__Quoted passage__.
--- BEGIN ---
Following the expulsion in March of US citizen Travis Decker in retaliation for his active work with a Baptist church in the capital Minsk, the Belarusian authorities have moved to deport another foreigner on similar grounds. Polish citizen Jaroslaw Lukasik told Forum 18 News Service he must leave Belarus by 7 June, although his wife and children are Belarusian citizens. The KGB accused him of participating in "illegal religious activity by Protestant communities and gatherings of radically inclined, politicised groupings". Both Decker and Lukasik were accused of harming national security. Other Protestants, as well as Catholic priests and nuns, have already had permission to remain in Belarus curtailed. Belarus' 2001 National Security Concept describes the activity of foreign religious organisations and missionaries as a threat. Israeli Rabbi Borukh Lamdan told Forum 18 he is still trying to get his permission to work in Bobruisk renewed.
"National security" is not a permissible reason to restrict freedom of thought, conscience or belief under either the International Covenant on Civil and Political Rights or the Universal Declaration of Human Rights - both of which Belarus is party to.
The 8 May decision to annul Lukasik's residency permit – valid since 1999 – was taken by the Citizenship and Migration Department of Myadel District (Minsk Region) on the basis of information from the KGB secret police, he told Forum 18. At Myadel Department for Interior Affairs, he explained, he was shown – but not given – the KGB's accusations. "That I had participated in 'illegal religious activity by Protestant communities and gatherings of radically inclined, politicised groupings'."
Lukasik, whose wife and three small children are Belarusian citizens, has already started to appeal the decision. "We don't want them to decide the fate of a family in this way - without a court case, based upon unsubstantiated rumours," he remarked. Also speaking to Forum 18 on 15 May, Lukasik's wife Natalya stressed that her husband has never been charged with any violation of the law while living in Belarus.
On 17 May the Evangelical Belarus Information Centre published an appeal to the state authorities in Lukasik's defence, signed by Sergei Tsvor, the Pentecostal Union's bishop to Minsk and Minsk Region; Vyacheslav Goncharenko, bishop of the Full Gospel Union and pastor of the Minsk-based New Life Church; and 27 other Protestant pastors in Belarus. They describe Lukasik as "a Christian active in the life of evangelical churches (..) a person of high moral qualities (..) a bearer of Christian values who conducts educational work in the spheres of history and culture." The Protestant leaders also express their hope that "the principle of presumption of innocence will continue to be the foundation of Belarusian legal norms, and the accusations against Jaroslaw Lukasik will remain groundless in the absence of a court ruling".
In a similar recent case, Travis Decker, a US citizen active in the Minsk Baptist community, was ordered to leave Belarus within 15 days of being notified of his deportation on 20 March. According to a local Protestant source, he is no longer in Belarus. Viewed by Forum 18, documents issued by the Department for Internal Affairs in Minsk's Frunze District inform Decker of its 14 March decision to annul his stay in Belarus. One bears his signature, dated 20 March, and acknowledgment that he has been familiarised with its content.
--- END ---
__Records__.
--- BEGIN ---
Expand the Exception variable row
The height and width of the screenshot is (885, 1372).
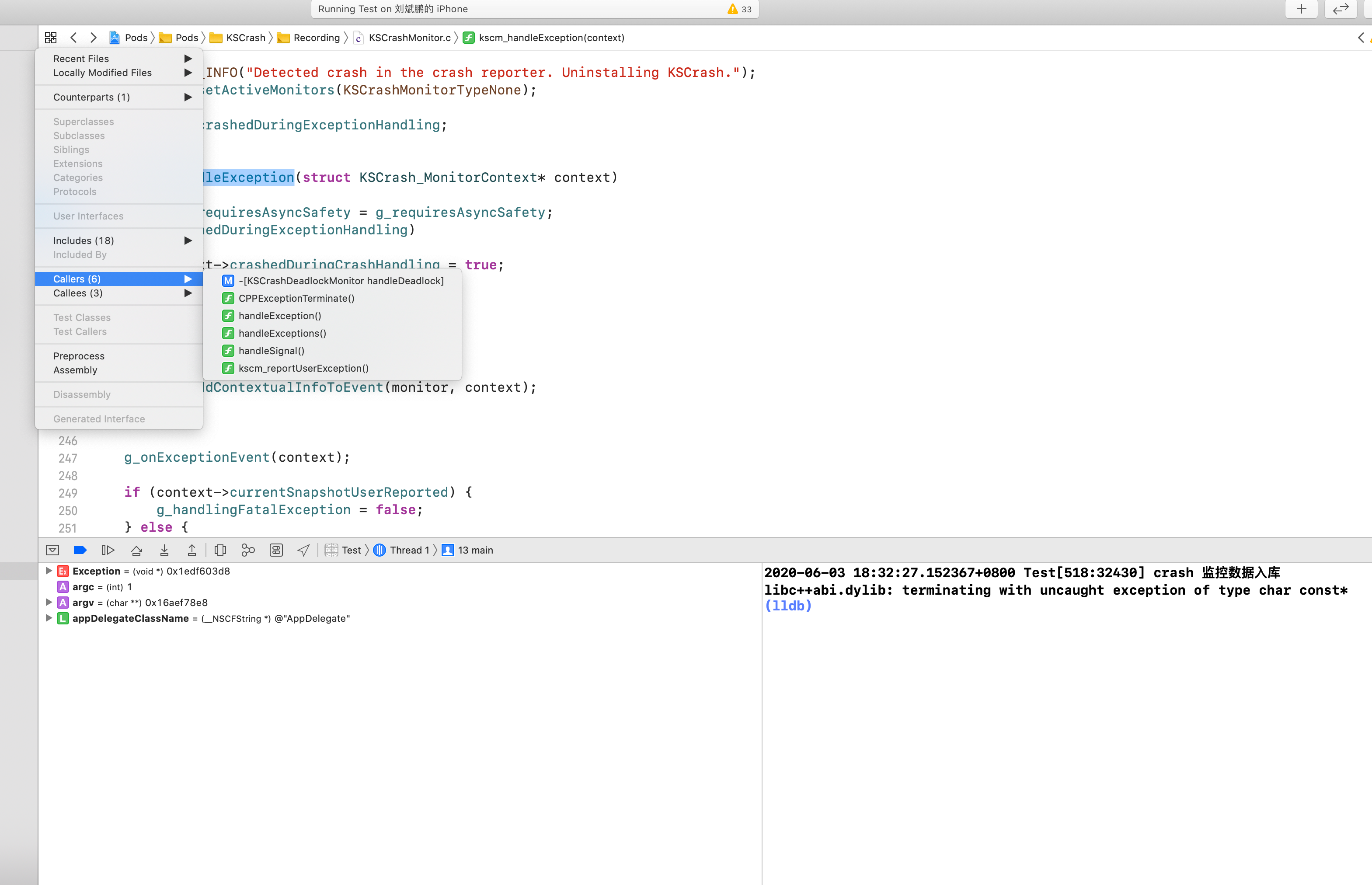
--- END ---
--- BEGIN ---
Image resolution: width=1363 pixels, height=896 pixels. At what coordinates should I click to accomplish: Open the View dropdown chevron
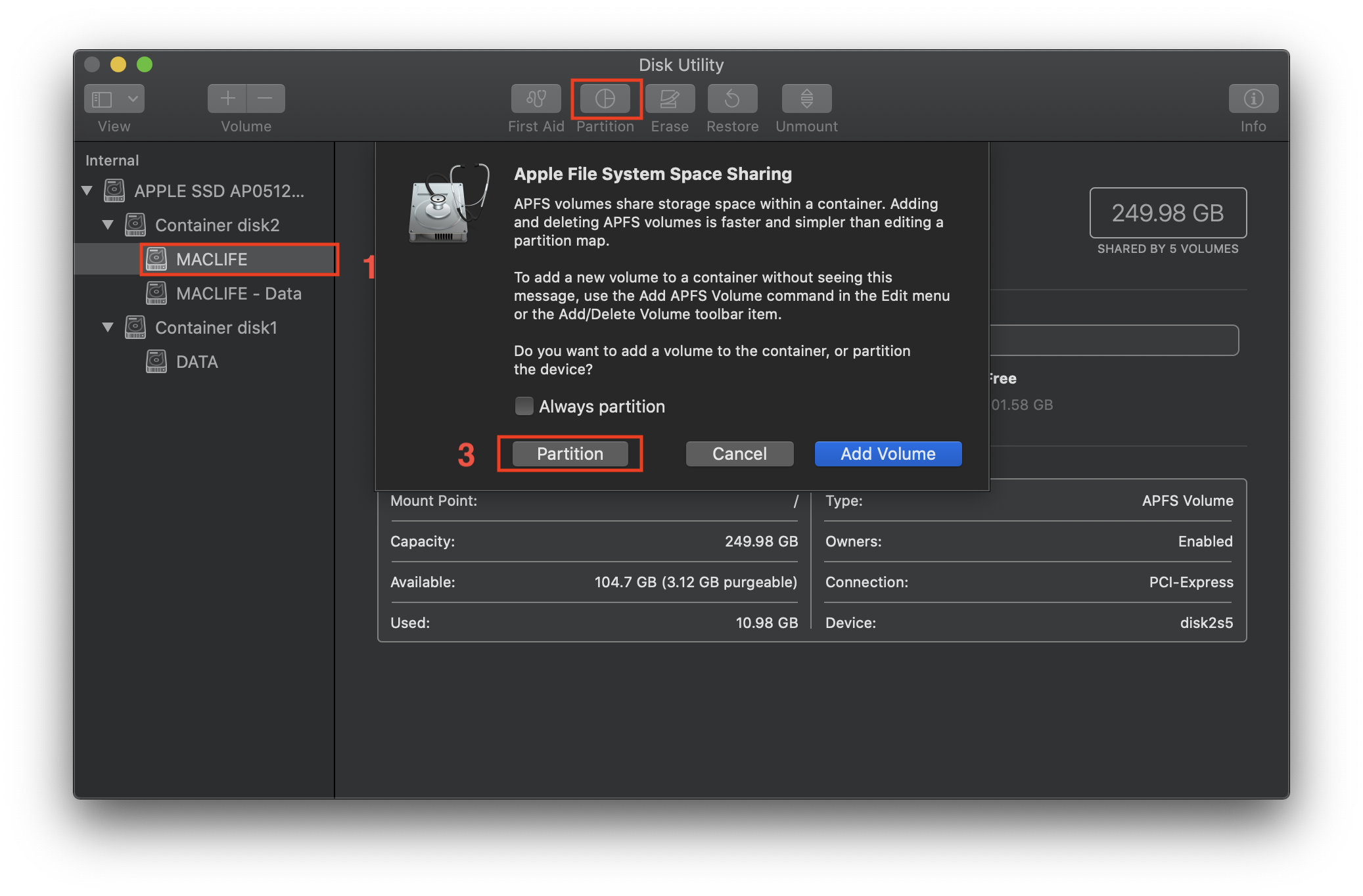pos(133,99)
--- END ---
__Written request A__.
Which body took the 8 May decision to annul Jaroslaw Lukasik's residency permit, according to the deportation report?
__Written request B__.
Reproduce the deportation report from "In a similar" to "with its content.".

__Solution A__.
The Citizenship and Migration Department of Myadel District (Minsk Region).

__Solution B__.
In a similar recent case, Travis Decker, a US citizen active in the Minsk Baptist community, was ordered to leave Belarus within 15 days of being notified of his deportation on 20 March. According to a local Protestant source, he is no longer in Belarus. Viewed by Forum 18, documents issued by the Department for Internal Affairs in Minsk's Frunze District inform Decker of its 14 March decision to annul his stay in Belarus. One bears his signature, dated 20 March, and acknowledgment that he has been familiarised with its content.